Navy veteran questions why six nuclear missiles were flown on combat aircraft to staging area for Middle East

Navy veteran questions why six nuclear missiles were flown on combat aircraft to staging area for Middle East

10/08/2007 @ 5:52 pm

Filed by John Byrne

A retired lieutenant commander in the Navy Reserve who served with the Navy’s Supervisor of Salvage questioned in a little-noticed editorial Sunday why six active nuclear armed cruise missiles were being transferred to an active bomber base that “just happens to be the staging area for Middle Eastern operations.”

Click Here

“The United States also does not transport nuclear weapons meant for elimination attached to their launch vehicles under the wings of a combat aircraft,” Navy veteran Robert Stormer wrote in the Texas-based Star-Telegram. “The procedure is to separate the warhead from the missile, encase the warhead and transport it by military cargo aircraft to a repository — not an operational bomber base that just happens to be the staging area for Middle Eastern operations.”

Six nuclear W80 nuclear-armed cruise missiles were flown to Minot Air Force Base in North Dakota to Barksdale AFB in Louisiana where they sat for ten hours undetected.

“Press reports initially cited the Air Force mistake of flying nuclear weapons over the United States in violation of Air Force standing orders and international treaties, while completely missing the more important major issues, such as how six nuclear cruise missiles got loose to begin with,” writes Stormer.

“Let me be very clear here: We are not talking about paintball cartridges or pellet gun ammo. We are talking nuclear weapons.”

Stormer doesn’t buy reports that the missiles were simply lost. The title of his piece is “Nuke transportation story has explosive implications.”

“There is a strict chain of custody for all such weapons,” he said. “Nuclear weapons handling is spelled out in great detail in Air Force regulations, to the credit of that service.

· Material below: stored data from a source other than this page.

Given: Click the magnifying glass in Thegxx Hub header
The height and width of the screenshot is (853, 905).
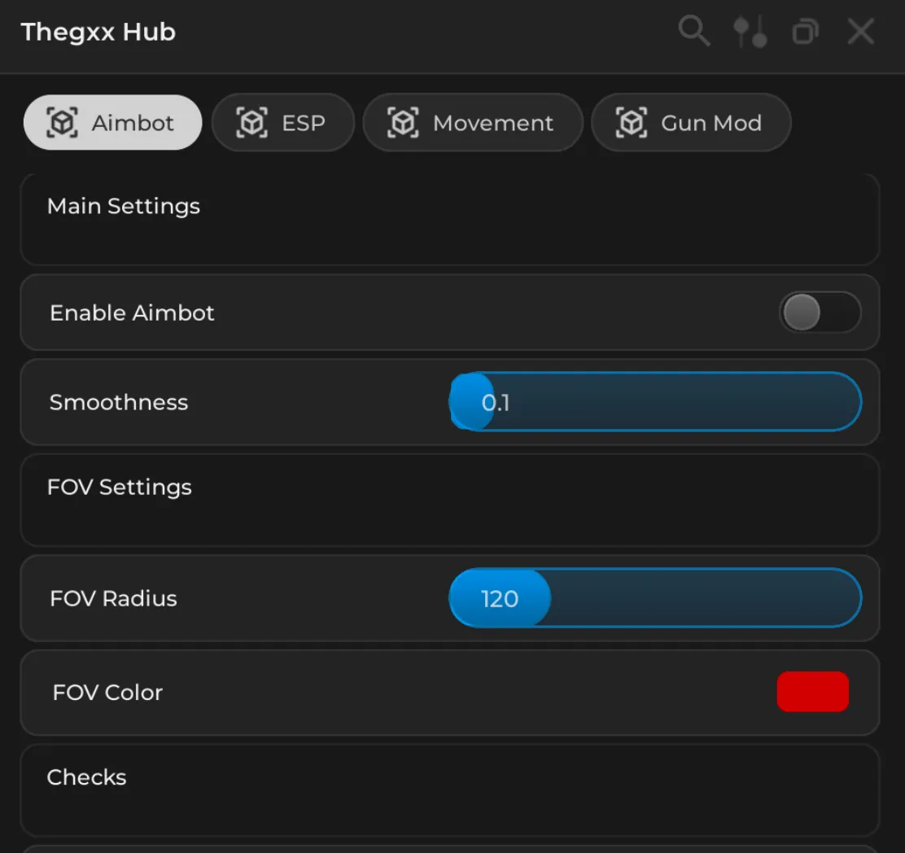Looking at the screenshot, I should click(693, 31).
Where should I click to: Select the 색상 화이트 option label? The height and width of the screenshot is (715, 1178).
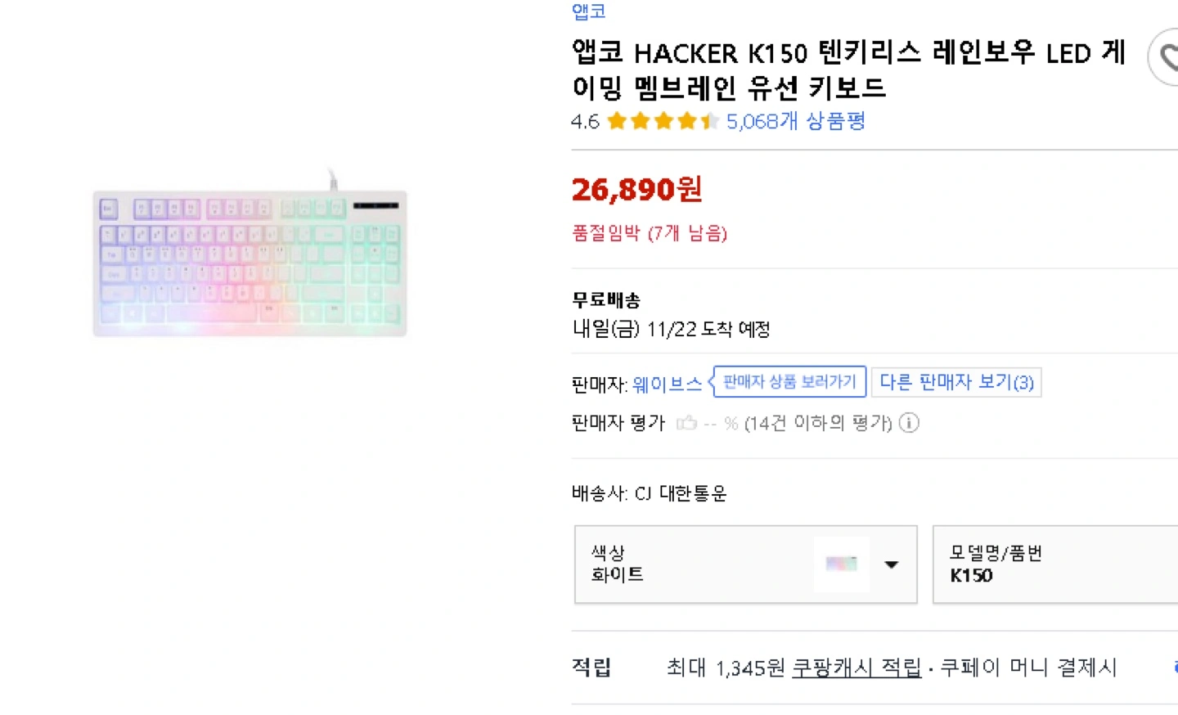pos(618,574)
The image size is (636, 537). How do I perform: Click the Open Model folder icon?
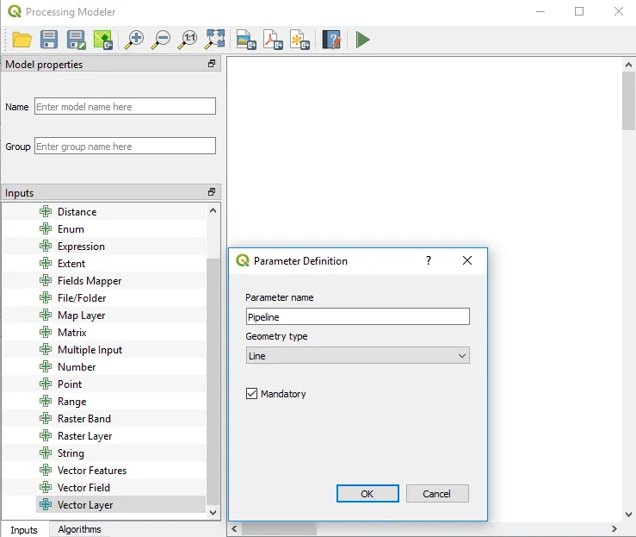point(22,40)
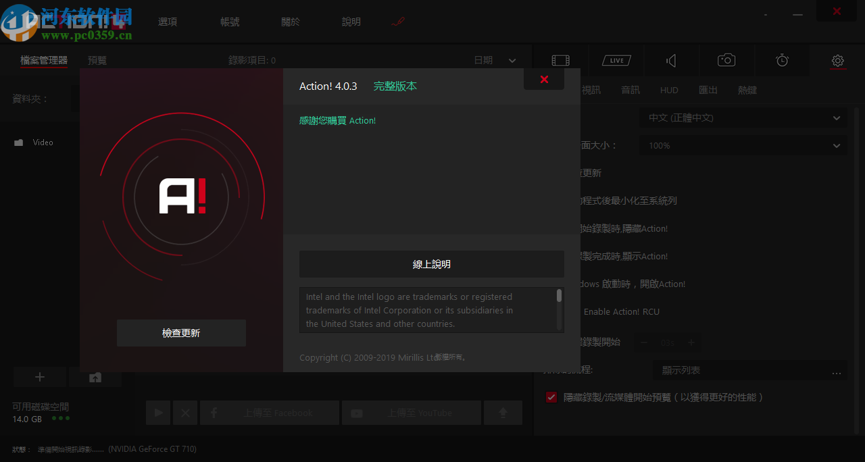
Task: Open the language dropdown showing 中文(正體中文)
Action: point(743,117)
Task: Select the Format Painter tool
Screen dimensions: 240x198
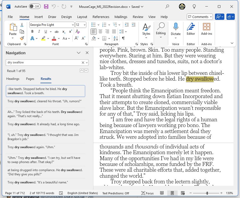Action: [22, 38]
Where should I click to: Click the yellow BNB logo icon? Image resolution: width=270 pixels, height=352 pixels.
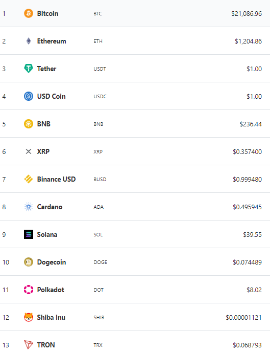[x=29, y=124]
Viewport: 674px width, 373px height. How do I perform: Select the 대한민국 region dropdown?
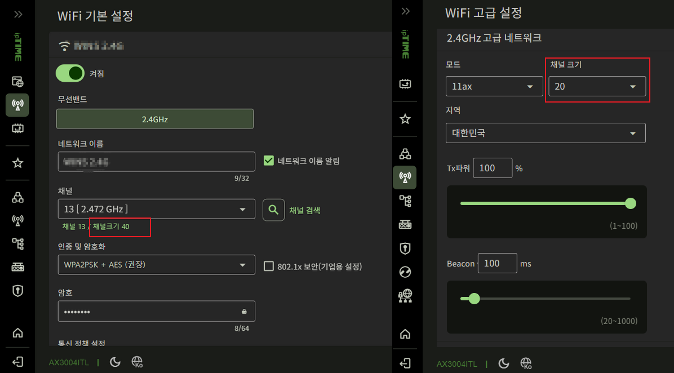tap(546, 133)
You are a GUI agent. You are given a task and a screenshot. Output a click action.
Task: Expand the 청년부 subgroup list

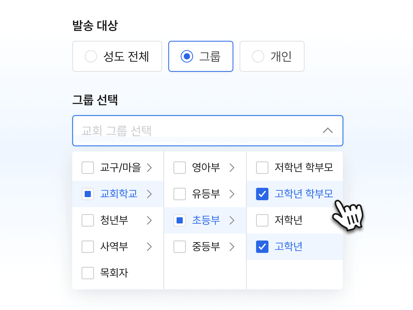point(150,220)
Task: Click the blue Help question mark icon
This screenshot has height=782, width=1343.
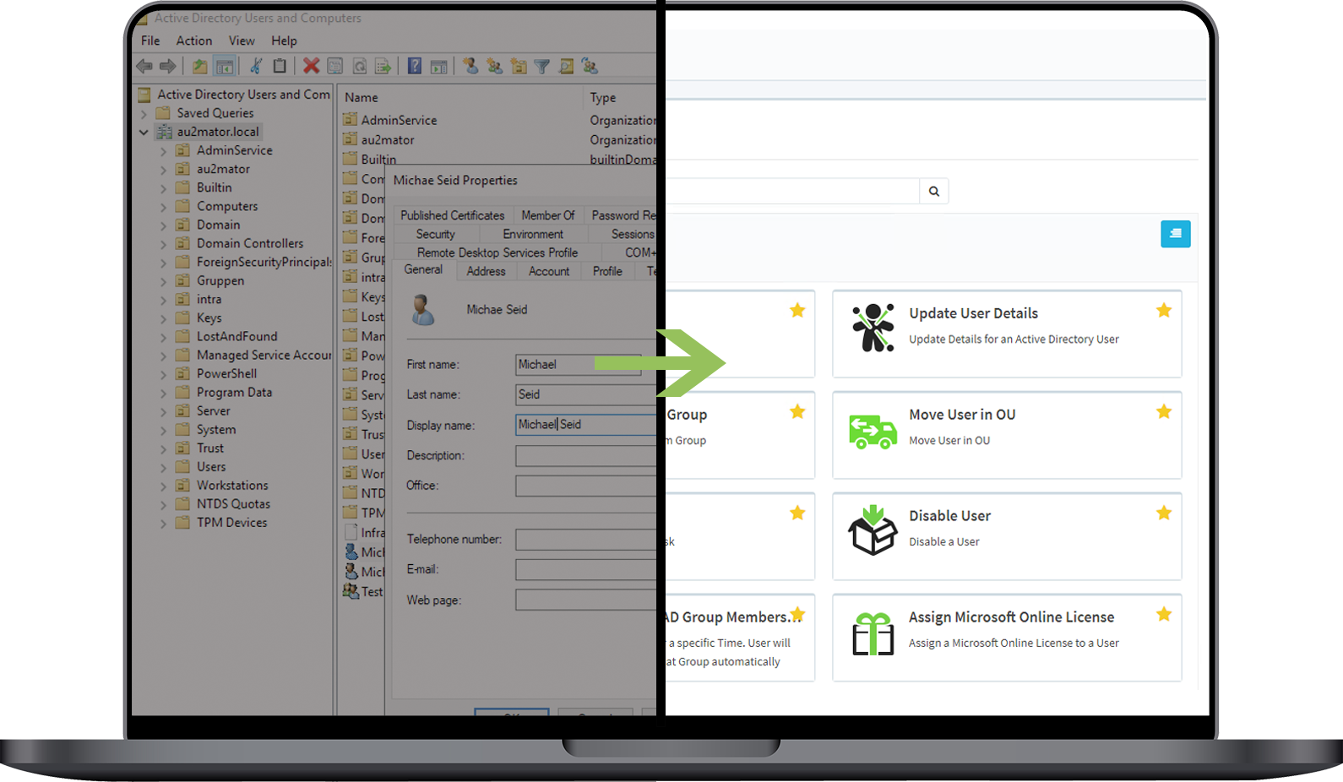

Every person who orders the movement of these weapons, handles them, breaks seals or moves any nuclear weapon must sign off for tracking purposes.”

“All security forces assigned are authorized “to use deadly force to protect the weapons from any threat. Nor does anyone quickly move a 1-ton cruise missile — or forget about six of them, as reported by some news outlets, especially cruise missiles loaded with high explosives.

“This is about how six nuclear advanced cruise missiles got out of their bunkers and onto a combat aircraft without notice of the wing commander, squadron commander, munitions maintenance squadron (MMS), the B-52H’s crew chief and command pilot and onto another Air Force base tarmac without notice of that air base’s chain of command — for 10 hours.”

At the end of his editorial, he poses the following questions.

The questions that must be answered:

1 Why, and for what ostensible purpose, were these nuclear weapons taken to Barksdale?

2 How long was it before the error was discovered?

3 How many mistakes and errors were made, and how many needed to be made, for this to happen?

4 How many and which security protocols were overlooked?

5 How many and which safety procedures were bypassed or ignored?

6 How many other nuclear command and control non-observations of procedure have there been?

7 What is Congress going to do to better oversee U.S. nuclear command and control?

8 How does this incident relate to concern for reliability of control over nuclear weapons and nuclear materials in Russia, Pakistan and elsewhere?

9 Does the Bush administration, as some news reports suggest, have plans to attack Iran with nuclear weapons?

10 If this was an accident, have we degraded our military to a point where we are now making critical mistakes with our nuclear arsenal? If so, how do we correct this?